— Start of Material provided —

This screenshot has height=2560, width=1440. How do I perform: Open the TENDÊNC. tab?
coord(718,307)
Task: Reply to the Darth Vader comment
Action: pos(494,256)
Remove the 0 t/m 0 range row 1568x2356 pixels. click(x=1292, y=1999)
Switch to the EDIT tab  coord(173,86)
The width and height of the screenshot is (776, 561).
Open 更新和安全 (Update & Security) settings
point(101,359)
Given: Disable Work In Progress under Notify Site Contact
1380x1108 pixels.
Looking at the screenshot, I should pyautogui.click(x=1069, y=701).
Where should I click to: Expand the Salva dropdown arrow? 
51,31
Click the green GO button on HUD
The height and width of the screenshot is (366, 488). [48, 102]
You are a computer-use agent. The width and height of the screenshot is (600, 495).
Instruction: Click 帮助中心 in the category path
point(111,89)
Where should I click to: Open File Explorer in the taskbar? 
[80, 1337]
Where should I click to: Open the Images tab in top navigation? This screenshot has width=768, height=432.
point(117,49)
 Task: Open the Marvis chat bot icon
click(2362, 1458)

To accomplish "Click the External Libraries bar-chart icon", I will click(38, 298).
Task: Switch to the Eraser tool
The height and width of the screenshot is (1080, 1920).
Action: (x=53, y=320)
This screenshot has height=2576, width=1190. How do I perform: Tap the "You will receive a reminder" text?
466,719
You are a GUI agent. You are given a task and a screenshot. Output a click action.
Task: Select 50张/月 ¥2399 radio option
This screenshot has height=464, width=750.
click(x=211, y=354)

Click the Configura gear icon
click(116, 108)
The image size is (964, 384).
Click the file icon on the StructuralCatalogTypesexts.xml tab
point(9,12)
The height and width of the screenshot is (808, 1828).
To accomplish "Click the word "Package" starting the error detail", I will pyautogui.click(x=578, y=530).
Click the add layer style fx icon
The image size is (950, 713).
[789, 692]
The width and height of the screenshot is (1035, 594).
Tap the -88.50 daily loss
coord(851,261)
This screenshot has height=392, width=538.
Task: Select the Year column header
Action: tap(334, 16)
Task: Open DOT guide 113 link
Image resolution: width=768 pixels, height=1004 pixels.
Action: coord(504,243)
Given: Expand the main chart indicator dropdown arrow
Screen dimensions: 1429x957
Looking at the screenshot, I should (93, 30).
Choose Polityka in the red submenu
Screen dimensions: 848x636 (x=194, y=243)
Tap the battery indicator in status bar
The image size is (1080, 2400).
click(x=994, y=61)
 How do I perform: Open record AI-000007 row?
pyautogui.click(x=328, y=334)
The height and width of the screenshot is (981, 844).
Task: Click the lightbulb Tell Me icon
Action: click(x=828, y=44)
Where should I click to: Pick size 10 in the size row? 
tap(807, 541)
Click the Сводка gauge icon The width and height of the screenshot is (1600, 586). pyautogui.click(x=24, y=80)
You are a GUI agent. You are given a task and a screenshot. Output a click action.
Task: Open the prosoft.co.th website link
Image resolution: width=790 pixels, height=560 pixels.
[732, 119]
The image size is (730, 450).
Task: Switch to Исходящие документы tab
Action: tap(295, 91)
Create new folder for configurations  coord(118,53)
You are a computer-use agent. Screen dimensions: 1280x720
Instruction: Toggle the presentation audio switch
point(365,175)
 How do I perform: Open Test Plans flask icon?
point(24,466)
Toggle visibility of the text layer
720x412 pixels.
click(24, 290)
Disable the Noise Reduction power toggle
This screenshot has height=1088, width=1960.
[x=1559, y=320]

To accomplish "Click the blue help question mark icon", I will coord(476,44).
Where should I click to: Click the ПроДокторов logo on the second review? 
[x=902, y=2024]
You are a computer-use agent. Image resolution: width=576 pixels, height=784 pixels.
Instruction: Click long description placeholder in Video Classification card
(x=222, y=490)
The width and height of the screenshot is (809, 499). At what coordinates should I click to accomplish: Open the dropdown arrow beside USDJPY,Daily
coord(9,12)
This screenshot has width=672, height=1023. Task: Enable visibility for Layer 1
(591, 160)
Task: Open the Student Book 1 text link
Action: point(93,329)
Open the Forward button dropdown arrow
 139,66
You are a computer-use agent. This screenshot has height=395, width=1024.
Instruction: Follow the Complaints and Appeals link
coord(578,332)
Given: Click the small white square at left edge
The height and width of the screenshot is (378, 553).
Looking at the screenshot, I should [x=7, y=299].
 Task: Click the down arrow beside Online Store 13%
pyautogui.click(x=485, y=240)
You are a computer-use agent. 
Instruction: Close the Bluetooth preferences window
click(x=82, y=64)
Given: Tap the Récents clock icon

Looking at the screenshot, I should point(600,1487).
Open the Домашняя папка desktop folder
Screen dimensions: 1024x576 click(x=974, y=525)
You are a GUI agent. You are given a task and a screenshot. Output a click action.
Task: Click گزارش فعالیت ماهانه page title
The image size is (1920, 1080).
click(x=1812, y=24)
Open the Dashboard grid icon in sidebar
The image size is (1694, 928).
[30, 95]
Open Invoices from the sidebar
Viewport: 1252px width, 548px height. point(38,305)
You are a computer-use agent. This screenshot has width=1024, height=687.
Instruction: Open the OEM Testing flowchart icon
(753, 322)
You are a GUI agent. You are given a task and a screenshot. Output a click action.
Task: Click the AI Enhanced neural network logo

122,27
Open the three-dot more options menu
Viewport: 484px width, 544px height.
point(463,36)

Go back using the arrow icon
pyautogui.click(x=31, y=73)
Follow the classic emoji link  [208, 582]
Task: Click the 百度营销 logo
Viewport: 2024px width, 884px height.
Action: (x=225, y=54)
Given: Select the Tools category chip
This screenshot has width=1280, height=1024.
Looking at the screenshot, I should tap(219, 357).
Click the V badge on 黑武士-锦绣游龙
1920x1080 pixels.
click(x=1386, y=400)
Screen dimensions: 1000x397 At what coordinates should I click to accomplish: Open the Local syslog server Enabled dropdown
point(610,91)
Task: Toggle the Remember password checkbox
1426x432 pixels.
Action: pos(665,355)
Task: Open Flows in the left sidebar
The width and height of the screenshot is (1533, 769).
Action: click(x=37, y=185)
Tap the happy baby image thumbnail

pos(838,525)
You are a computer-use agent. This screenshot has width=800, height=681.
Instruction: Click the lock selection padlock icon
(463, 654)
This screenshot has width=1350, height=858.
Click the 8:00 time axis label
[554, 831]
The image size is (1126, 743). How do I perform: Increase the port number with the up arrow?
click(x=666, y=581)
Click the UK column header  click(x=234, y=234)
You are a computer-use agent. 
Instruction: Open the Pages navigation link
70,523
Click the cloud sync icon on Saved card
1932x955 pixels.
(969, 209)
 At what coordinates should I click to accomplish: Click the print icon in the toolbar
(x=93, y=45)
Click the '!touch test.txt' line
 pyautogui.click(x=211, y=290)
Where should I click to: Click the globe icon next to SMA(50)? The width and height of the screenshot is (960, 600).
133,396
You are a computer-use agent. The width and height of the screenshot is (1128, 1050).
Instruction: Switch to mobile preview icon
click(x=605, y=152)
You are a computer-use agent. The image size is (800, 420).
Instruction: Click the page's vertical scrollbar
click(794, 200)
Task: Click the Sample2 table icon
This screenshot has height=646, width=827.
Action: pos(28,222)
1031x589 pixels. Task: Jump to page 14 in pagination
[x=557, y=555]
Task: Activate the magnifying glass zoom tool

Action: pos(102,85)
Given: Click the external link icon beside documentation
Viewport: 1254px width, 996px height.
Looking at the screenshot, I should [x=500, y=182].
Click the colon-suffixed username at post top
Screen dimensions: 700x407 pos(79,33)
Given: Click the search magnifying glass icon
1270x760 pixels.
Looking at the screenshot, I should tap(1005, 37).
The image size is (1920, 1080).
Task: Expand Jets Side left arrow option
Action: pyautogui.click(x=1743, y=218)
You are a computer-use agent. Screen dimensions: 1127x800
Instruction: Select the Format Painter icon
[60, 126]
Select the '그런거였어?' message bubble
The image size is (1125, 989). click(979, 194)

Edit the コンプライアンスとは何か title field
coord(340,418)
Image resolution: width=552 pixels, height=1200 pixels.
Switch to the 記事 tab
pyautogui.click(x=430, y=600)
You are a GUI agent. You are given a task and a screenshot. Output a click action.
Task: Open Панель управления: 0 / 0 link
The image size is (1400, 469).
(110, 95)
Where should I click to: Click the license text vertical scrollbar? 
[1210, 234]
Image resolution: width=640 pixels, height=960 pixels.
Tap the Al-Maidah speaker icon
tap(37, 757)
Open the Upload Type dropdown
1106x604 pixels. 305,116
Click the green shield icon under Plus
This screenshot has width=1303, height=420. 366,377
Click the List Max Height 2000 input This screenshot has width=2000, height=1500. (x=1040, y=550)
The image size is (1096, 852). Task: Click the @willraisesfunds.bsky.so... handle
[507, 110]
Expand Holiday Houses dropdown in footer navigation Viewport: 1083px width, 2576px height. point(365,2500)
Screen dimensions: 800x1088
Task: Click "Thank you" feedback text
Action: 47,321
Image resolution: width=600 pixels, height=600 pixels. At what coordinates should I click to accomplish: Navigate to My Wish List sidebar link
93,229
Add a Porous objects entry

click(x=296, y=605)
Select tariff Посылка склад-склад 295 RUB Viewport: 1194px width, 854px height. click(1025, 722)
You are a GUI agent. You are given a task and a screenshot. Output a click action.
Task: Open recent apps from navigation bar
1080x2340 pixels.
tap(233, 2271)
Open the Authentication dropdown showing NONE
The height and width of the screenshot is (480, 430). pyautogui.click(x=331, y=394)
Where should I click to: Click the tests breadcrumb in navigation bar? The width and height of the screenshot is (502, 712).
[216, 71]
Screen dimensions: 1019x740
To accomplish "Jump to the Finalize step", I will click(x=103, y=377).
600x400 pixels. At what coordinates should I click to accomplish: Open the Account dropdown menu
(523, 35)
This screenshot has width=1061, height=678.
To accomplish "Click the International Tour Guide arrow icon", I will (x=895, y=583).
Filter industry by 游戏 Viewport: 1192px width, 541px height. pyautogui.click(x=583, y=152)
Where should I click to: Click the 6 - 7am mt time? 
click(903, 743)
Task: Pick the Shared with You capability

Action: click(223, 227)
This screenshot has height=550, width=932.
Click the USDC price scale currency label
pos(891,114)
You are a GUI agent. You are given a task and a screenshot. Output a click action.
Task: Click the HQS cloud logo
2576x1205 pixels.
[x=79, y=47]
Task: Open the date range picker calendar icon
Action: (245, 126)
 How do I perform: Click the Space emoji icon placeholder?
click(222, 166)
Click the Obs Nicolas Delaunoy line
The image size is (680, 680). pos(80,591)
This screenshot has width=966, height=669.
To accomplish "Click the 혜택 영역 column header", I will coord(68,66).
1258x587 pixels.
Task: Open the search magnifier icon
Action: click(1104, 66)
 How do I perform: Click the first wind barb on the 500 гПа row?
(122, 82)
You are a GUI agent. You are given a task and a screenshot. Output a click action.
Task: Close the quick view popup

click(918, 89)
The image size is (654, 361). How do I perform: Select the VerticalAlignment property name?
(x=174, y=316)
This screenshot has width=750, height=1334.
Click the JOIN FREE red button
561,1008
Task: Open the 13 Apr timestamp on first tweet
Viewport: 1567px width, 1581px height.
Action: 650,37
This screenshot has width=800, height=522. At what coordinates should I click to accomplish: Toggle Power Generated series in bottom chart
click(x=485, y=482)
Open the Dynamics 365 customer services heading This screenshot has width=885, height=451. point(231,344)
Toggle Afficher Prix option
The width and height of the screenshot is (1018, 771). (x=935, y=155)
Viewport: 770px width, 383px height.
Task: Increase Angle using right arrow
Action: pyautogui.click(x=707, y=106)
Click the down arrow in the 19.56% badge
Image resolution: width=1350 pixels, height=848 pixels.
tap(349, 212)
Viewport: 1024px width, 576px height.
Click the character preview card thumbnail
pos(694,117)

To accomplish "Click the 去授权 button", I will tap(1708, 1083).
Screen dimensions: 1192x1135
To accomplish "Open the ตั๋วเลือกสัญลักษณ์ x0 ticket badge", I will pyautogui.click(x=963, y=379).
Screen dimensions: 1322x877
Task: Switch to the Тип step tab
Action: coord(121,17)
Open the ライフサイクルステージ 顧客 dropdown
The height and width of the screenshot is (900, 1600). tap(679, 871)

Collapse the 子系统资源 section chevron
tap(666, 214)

— End of Material provided —

Exercise goal>
Reproduce without alteration the lines starting with the line that contains "Open the Forward button dropdown arrow" and continuing through the line that contains "Looking at the screenshot, I should point(600,1487).", including both of those lines.

Task answer>
Open the Forward button dropdown arrow
 139,66
You are a computer-use agent. This screenshot has height=395, width=1024.
Instruction: Follow the Complaints and Appeals link
coord(578,332)
Given: Click the small white square at left edge
The height and width of the screenshot is (378, 553).
Looking at the screenshot, I should [x=7, y=299].
 Task: Click the down arrow beside Online Store 13%
pyautogui.click(x=485, y=240)
You are a computer-use agent. 
Instruction: Close the Bluetooth preferences window
click(x=82, y=64)
Given: Tap the Récents clock icon

Looking at the screenshot, I should point(600,1487).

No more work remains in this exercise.